At the recent G20 summit held in Buenos Aires, expectations were low and the crucial bilateral interaction was that between Donald Trump and Xi Jinping. Against the backdrop of the trade battle with China, started by the Trump administration when it imposed a 30% tariff on foreign solar panels in January 2018 – which has since escalated with more tariffs and a series of tit-for-tat moves by both sides –, a 90-day “ceasefire” has been agreed. It is a symptom of the unsettled state of the world’s most relevant economic relationship that a three-month truce is widely viewed as a positive sign – if limited in scope and (by definition) time.
The two sides have provided terse statements to explain the agreement, which are not entirely overlapping. But the broader concern is that Washington’s ambition is to immediately start discussing some of the most controversial topics, such as property rights and cyber theft. Unless there is some flexibility on these, Beijing is unlikely to accept Trump’s “maximum pressure” approach. Under these conditions, negotiations might rapidly collapse or just not start at all.

### [Provided records]
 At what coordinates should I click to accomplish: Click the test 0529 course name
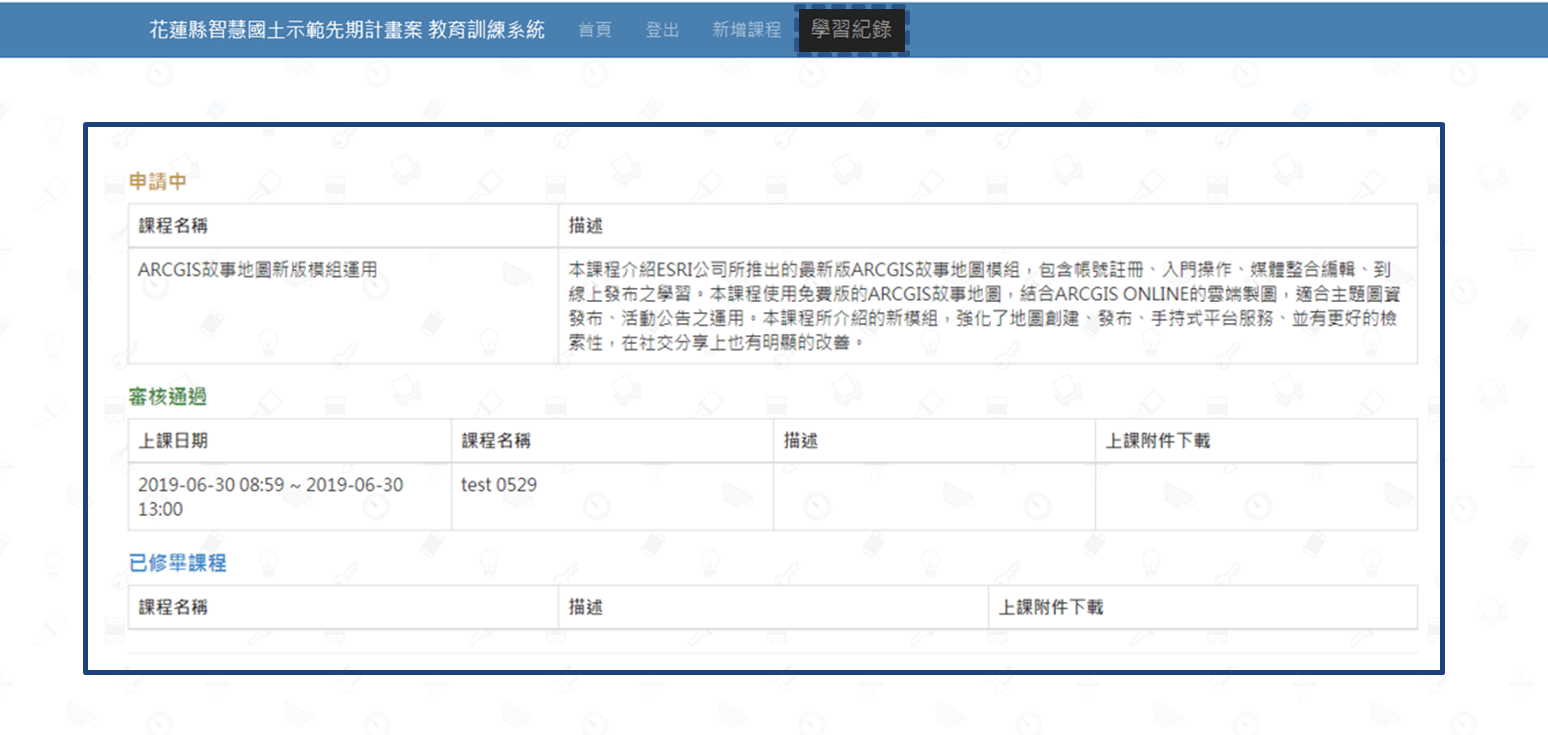coord(498,485)
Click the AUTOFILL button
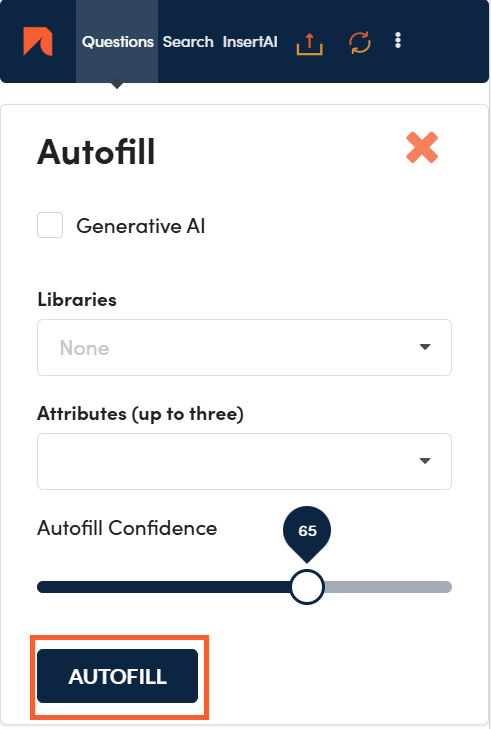 click(x=117, y=676)
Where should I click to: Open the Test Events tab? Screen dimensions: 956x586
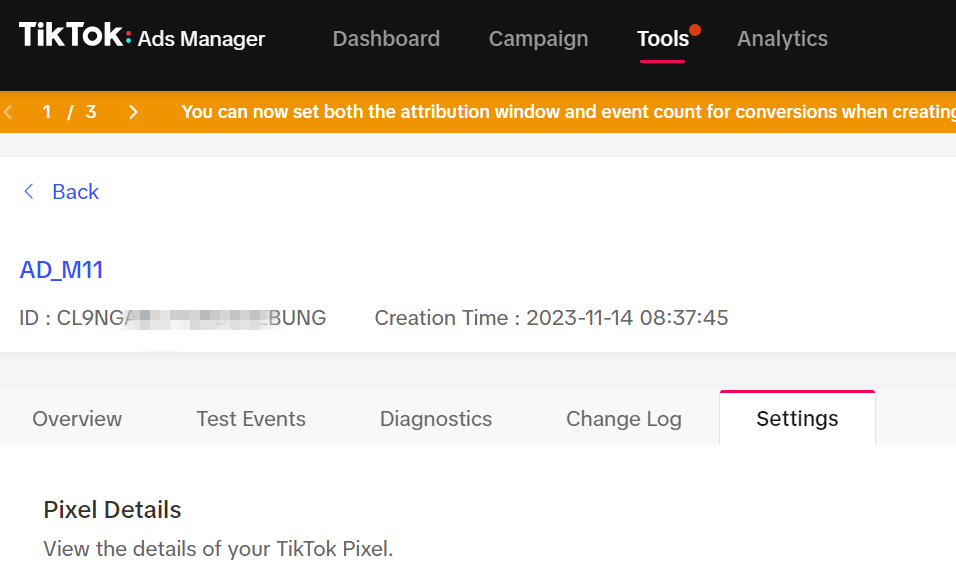[250, 419]
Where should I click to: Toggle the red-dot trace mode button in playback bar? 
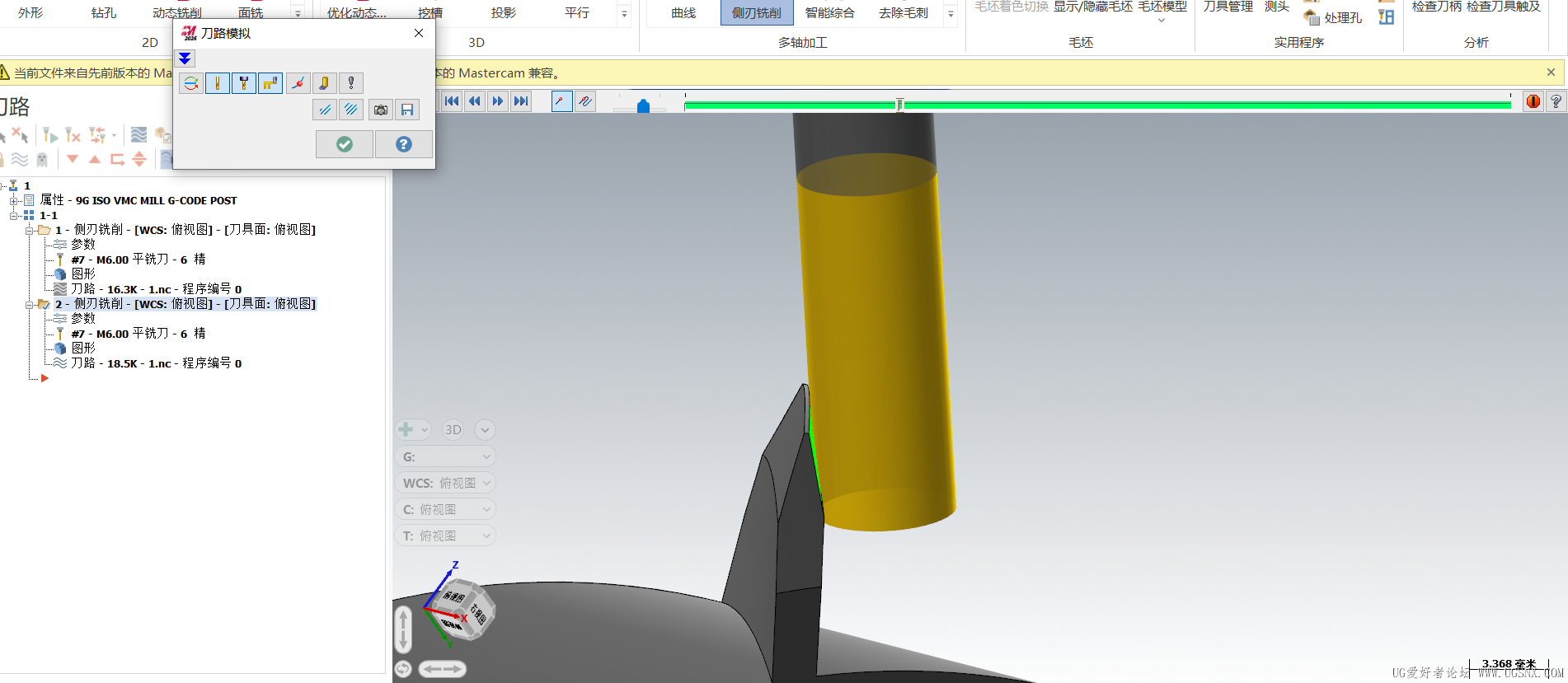[561, 101]
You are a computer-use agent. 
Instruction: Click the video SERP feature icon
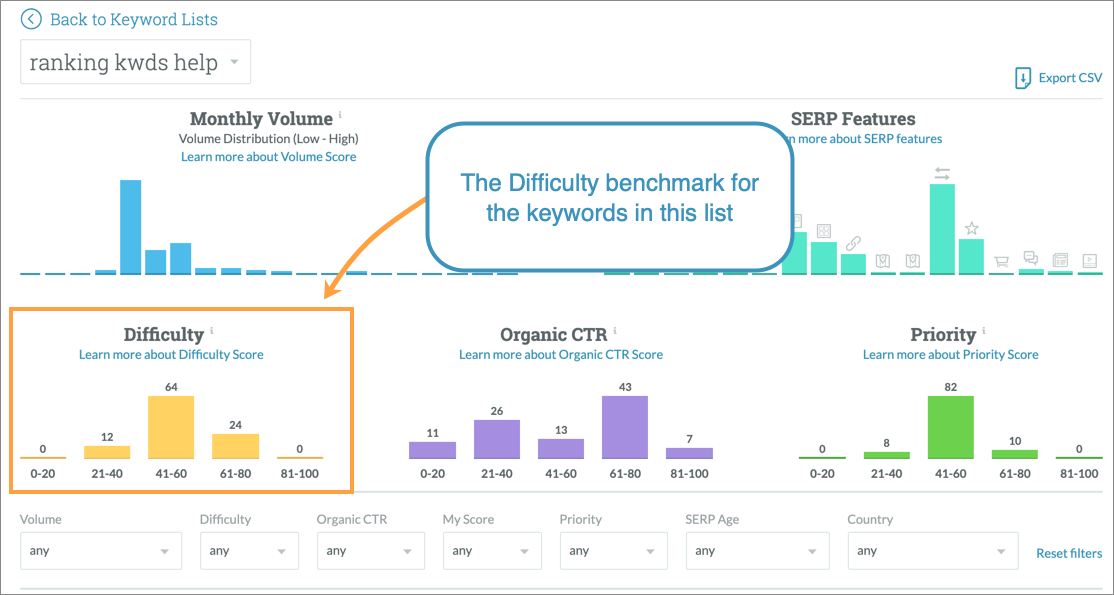(1089, 260)
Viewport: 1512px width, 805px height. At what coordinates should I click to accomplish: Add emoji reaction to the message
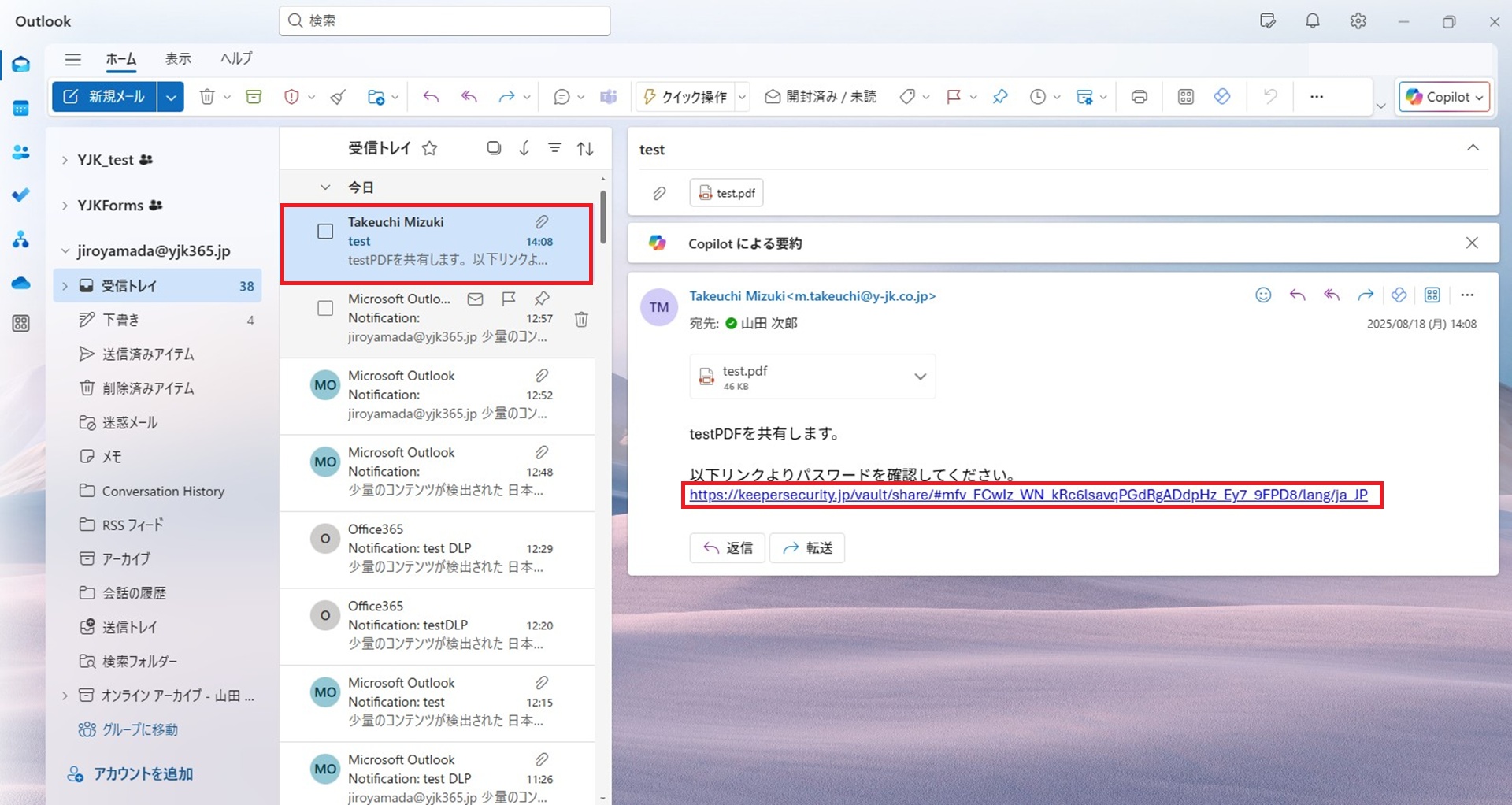(1263, 295)
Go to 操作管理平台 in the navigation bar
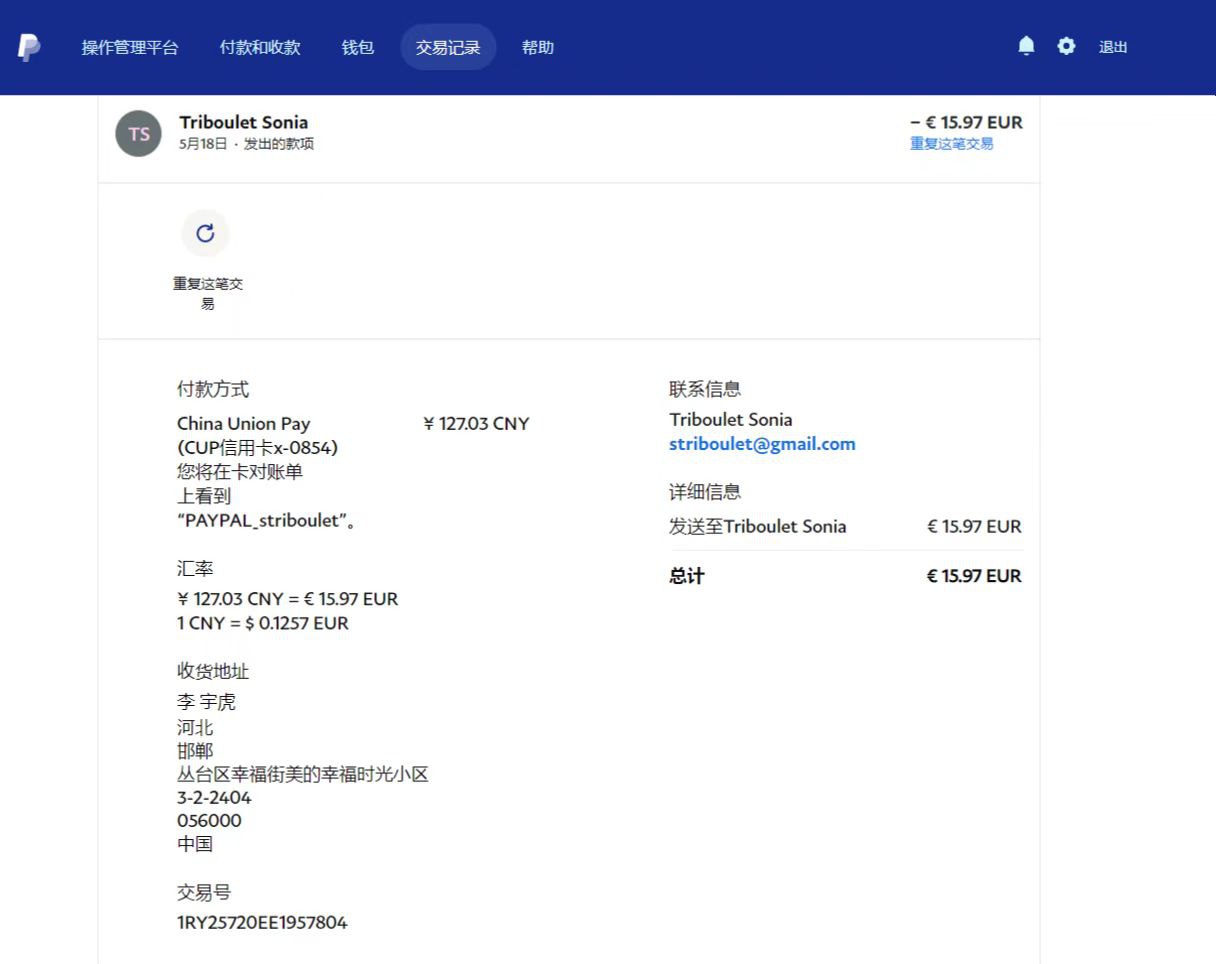The width and height of the screenshot is (1216, 964). [130, 47]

### [What to work on]
a - Return the passage on the US-China trade truce from "The two sides" up to and including "start at all.", copying it word for word.
b - Write the next part of the passage on the US-China trade truce, starting after its last sentence.
The items were taken from a different source than the passage on the US-China trade truce.

### [Outputs for the tasks]
a -
The two sides have provided terse statements to explain the agreement, which are not entirely overlapping. But the broader concern is that Washington’s ambition is to immediately start discussing some of the most controversial topics, such as property rights and cyber theft. Unless there is some flexibility on these, Beijing is unlikely to accept Trump’s “maximum pressure” approach. Under these conditions, negotiations might rapidly collapse or just not start at all.

b -
A step back can help frame the current predicament: the administration’s National Security Strategy, a broad policy document released in December 2017, defines China as “a revisionist power” and thus a direct threat to the existing global system, or at least to the present balance of power. However, in many ways the US, too, can be defined as a revisionist country under its current leadership – as evidenced by its open rejection of various international bonds that previous American administrations saw as a given. Therefore, what we are witnessing is not only an intensifying clash between two major powers with profoundly divergent interests and vastly different political systems, but also the emergence of a very unstable relationship resembling a new version of the early Cold War. Each side is striving to gain short-term advantages in the belief that the fight will be long and hard, and that its counterpart cannot be trusted.
To make matters worse, Donald Trump’s personal approach to negotiations never seems to offer his adversaries ways to “save face”, something that is especially important to the Chinese, and most others for that matter. By demanding a sort of unconditional surrender and offering deals in a “take-it-or-leave-it” format, the US President makes it very difficult for the other side to present the bargaining outcome as a genuine compromise. This is true even when the end result is indeed a compromise, as Trump would rarely admit as much while claiming total victory.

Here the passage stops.